- Opening Delimiter -
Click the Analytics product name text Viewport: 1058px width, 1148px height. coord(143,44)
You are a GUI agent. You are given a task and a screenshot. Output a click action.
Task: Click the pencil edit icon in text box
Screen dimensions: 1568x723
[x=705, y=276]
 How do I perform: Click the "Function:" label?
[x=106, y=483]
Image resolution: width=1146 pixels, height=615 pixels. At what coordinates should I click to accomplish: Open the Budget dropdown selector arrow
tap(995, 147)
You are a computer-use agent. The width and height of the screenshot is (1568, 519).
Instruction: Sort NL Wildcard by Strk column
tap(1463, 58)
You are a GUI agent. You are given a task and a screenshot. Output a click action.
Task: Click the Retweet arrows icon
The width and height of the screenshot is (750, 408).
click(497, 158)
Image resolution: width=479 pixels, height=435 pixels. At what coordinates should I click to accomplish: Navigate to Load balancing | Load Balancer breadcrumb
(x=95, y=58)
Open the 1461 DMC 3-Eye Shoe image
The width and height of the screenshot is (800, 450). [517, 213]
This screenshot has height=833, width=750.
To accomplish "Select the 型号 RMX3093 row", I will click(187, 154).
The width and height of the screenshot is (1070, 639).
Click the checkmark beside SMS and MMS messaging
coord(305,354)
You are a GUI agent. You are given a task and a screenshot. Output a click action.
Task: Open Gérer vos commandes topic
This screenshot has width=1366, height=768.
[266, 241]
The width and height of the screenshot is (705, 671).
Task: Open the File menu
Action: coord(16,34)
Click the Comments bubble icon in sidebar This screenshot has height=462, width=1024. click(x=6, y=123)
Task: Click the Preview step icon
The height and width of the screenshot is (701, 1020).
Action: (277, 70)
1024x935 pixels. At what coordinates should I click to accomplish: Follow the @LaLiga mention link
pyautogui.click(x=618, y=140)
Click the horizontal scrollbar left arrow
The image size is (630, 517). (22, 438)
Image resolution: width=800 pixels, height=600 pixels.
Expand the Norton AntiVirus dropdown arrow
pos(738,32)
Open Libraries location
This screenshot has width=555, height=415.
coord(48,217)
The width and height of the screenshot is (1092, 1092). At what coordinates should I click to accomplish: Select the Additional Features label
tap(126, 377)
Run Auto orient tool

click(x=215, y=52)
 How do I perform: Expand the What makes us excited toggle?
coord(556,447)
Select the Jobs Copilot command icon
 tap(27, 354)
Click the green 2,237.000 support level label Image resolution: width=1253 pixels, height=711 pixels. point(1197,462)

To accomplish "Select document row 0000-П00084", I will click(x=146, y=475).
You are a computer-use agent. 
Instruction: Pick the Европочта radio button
- Closing Delimiter -
### What is expected:
Output only the lines from the one holding "Image resolution: width=800" through the last line above, exactly as they appear.

### Result:
Image resolution: width=800 pixels, height=600 pixels.
Expand the Norton AntiVirus dropdown arrow
pos(738,32)
Open Libraries location
This screenshot has width=555, height=415.
coord(48,217)
The width and height of the screenshot is (1092, 1092). At what coordinates should I click to accomplish: Select the Additional Features label
tap(126, 377)
Run Auto orient tool

click(x=215, y=52)
 How do I perform: Expand the What makes us excited toggle?
coord(556,447)
Select the Jobs Copilot command icon
 tap(27, 354)
Click the green 2,237.000 support level label Image resolution: width=1253 pixels, height=711 pixels. point(1197,462)

To accomplish "Select document row 0000-П00084", I will click(x=146, y=475).
You are a computer-use agent. 
Instruction: Pick the Европочта radio button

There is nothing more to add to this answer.